- Action item -
Find "Select the 李在福" in the data, then restate the line it sits in and every later line word for word, ending with the last line.

[Records from a collection]

▶

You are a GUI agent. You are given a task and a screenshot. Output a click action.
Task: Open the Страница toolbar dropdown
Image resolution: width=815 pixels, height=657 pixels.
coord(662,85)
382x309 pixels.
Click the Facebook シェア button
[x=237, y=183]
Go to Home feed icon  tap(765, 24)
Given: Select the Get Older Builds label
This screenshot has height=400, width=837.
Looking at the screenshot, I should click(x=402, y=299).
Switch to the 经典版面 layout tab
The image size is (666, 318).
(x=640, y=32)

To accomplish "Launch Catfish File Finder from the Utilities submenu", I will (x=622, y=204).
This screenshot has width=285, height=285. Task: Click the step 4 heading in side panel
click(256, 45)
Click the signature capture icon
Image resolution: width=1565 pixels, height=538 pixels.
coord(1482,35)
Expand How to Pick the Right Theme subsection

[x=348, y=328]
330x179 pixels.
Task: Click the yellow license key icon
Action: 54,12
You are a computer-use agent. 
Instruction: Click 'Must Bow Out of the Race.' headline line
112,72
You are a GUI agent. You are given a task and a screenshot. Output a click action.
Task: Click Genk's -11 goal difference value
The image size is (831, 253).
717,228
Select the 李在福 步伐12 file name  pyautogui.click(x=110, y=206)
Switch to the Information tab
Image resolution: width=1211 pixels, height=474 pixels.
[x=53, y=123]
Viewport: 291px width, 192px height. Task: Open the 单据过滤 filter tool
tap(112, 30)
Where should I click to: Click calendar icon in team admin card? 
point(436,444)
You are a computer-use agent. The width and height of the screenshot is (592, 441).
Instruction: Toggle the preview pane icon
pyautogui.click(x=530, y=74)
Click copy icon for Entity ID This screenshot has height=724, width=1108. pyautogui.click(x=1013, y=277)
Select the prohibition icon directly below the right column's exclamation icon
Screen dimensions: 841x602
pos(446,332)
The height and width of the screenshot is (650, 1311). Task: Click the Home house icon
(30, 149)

◀

- Exercise answer -
Select the 李在福 步伐12 file name  pyautogui.click(x=110, y=206)
Switch to the Information tab
Image resolution: width=1211 pixels, height=474 pixels.
[x=53, y=123]
Viewport: 291px width, 192px height. Task: Open the 单据过滤 filter tool
tap(112, 30)
Where should I click to: Click calendar icon in team admin card? 
point(436,444)
You are a computer-use agent. The width and height of the screenshot is (592, 441).
Instruction: Toggle the preview pane icon
pyautogui.click(x=530, y=74)
Click copy icon for Entity ID This screenshot has height=724, width=1108. pyautogui.click(x=1013, y=277)
Select the prohibition icon directly below the right column's exclamation icon
Screen dimensions: 841x602
pos(446,332)
The height and width of the screenshot is (650, 1311). Task: Click the Home house icon
(30, 149)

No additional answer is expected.